Topobathy Lidar 101
Maddi McArthur, Joy L, Erin Dawn Trochim
This blog post is the first in a series that will explore topobathy data ethics, case studies utilizing this data, and highlight other geospatial tools. Keep an eye out for them!
Topobathymetric lidar (or “topobathy lidar” for short) is a geospatial technology used to map both the land and seafloor. It offers a comprehensive view of coastal and nearshore terrain that is immensely useful for coastal management. This blog post will delve into the basics of how topobathy lidar works, its applications, and where you can access this data.
What is Topobathy Lidar?
Lidar, which stands for light detection and ranging, uses light pulses to detect and map landscapes. These light pulses are fired from a scanner towards the earth’s surface, bouncing back once they hit an object. By measuring the time it takes for the pulses to return, the lidar system can calculate distances with incredible precision. Topobathymetric lidar is unique because it utilizes two lasers, a near infrared laser and a visible green laser. All lidar systems use a near infrared laser to map non-submerged landscapes and detect water surfaces. The visible green laser is unique to topobathy lidar, as it is used to see beneath the water to measure submerged land. This is where the name “topobathymetric” comes from, where the “topo” is short for topography (land surface) and bathy stands for bathymetry (submerged land).
Topobathy lidar data is collected aerially, by plane or by UAV, allowing detailed data to be collected over the landscape and seascape. Although lidar lasers collect highly detailed data, they’re really only able to detect features that are absolutely still, like vegetation, human structures, and parked vehicles. Once the lidar laser collects the data points, software and human processors filter through it to create a 3D model of the scanned environment. You can see an example of this in the image below. Topobathy lidar data can be used in its original point cloud form, or as a 1-meter resolution gridded product.

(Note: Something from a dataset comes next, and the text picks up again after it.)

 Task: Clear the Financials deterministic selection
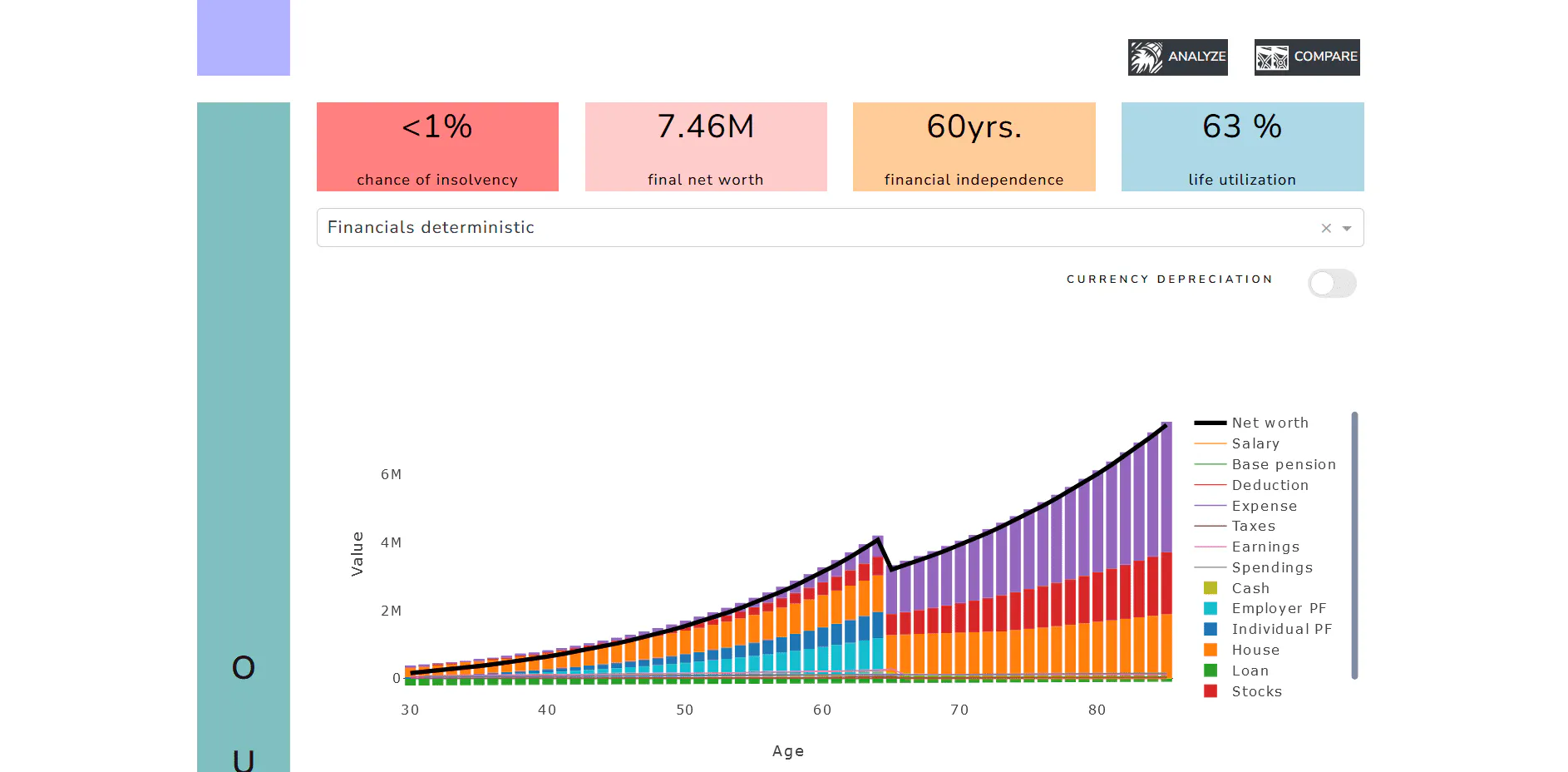[x=1326, y=228]
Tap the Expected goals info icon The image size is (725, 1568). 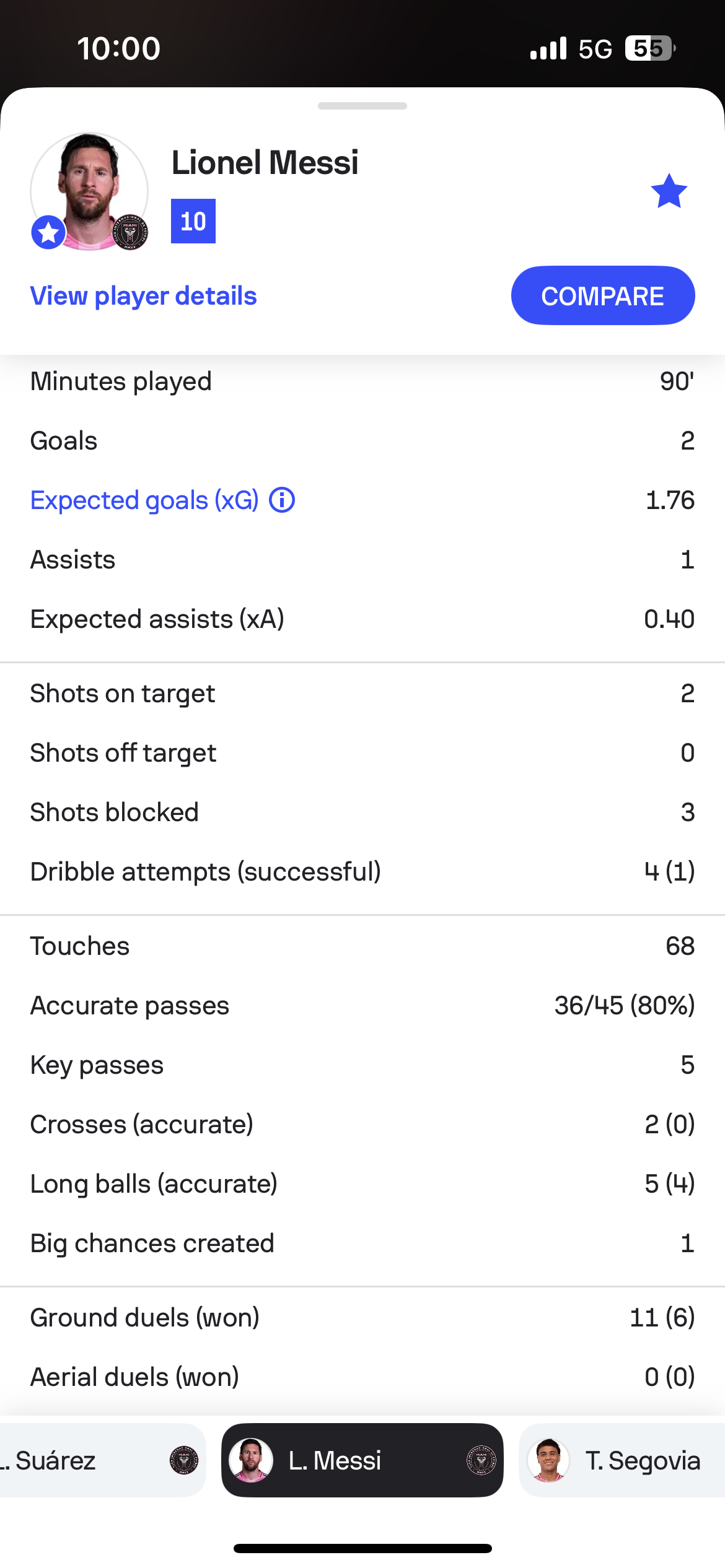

Applications of topobathymetric lidar data
Topobathy lidar provides information for numerous coastal uses, which facilitates informed decision-making for coastal zone management and resilience planning. For example, it is essential that topographic and bathymetric information is available to aid the development and maintenance of marine infrastructure. Topobathy lidar data provides detailed elevation models, up to one meter in resolution (see image set below), aiding in the design and upkeep of bridges, ports, and offshore structures.
Coastal regions are also highly susceptible to environmental changes and natural disasters. In the aftermath of natural disasters like hurricanes and tsunamis, topobathy lidar surveys can facilitate a quick damage assessment of coastal and underwater terrain which is crucial for effective disaster response. Topobathy lidar data can also aid in assessing flood risk, mapping habitats, and monitoring coastal erosion and sea-level rise.
Limitations of topobathy lidar
Like all types of data, topobathy lidar has its drawbacks. Lidar equipment is costly, and it is also expensive to fly a plane to collect topobathy data. Expertise is required to operate equipment and process the data. Processing and interpreting this data is also time-consuming and computationally intensive. These factors limit the accessibility of topobathy lidar data collection. Additionally, even though collecting topography data with an infrared laser is a fairly straightforward process, the green laser that collects bathymetry data requires ideal conditions to “see” properly. When high winds cause waters to be choppy, laser pulses can get reflected or refracted by the waves which leads to inaccurate depth measurements. Similarly, it can be nearly impossible to accurately map the seafloor if the water is highly turbid (full of sediment) because the extra particles in the water scatter the laser pulses. Careful timing of data collection to minimize these environmental issues is vital to making a topobathymetric lidar survey worthwhile. Additionally, it is not necessary to entirely rely on topobathy lidar data to have a strong understanding of coastal terrain. Other geospatial tools like sonar or satellite data can be layered together with topobathy data to create a more comprehensive picture of a coastal environment.
Where to find the data
Numerous agencies, including the U.S. Army Corps of Engineers (USACE), United States Geological Survey (USGS), and National Oceanic and Atmospheric Administration (NOAA), collect open-source topobathy lidar data throughout US coastal regions. Much of the data collected by these organizations and others is available on NOAA’s Digital Coast. This repository allows users to search for topobathy data by year, area, data provider, elevation product, projection, datum, and format. Users can download these data as point clouds, digital elevation models, and contours.
In conclusion, topobathy lidar is a powerful tool for a variety of coastal management applications. It provides a holistic view of coastal and nearshore terrain that is essential for building and maintaining marine infrastructure, assessing flood risk, mapping habitats, monitoring coastal erosion and sea-level rise, and responding to natural disasters. Although the technology does face challenges, careful data collection planning and utilization of other geospatial resources can help overcome them. The availability of topobathy lidar data from various agencies, including open-source repositories like NOAA’s Digital Coast, improves its accessibility to anyone who may want to utilize it. Continued collection and dissemination of this data is key to supporting resilient coastal communities and improving our understanding of dynamic coastal environments.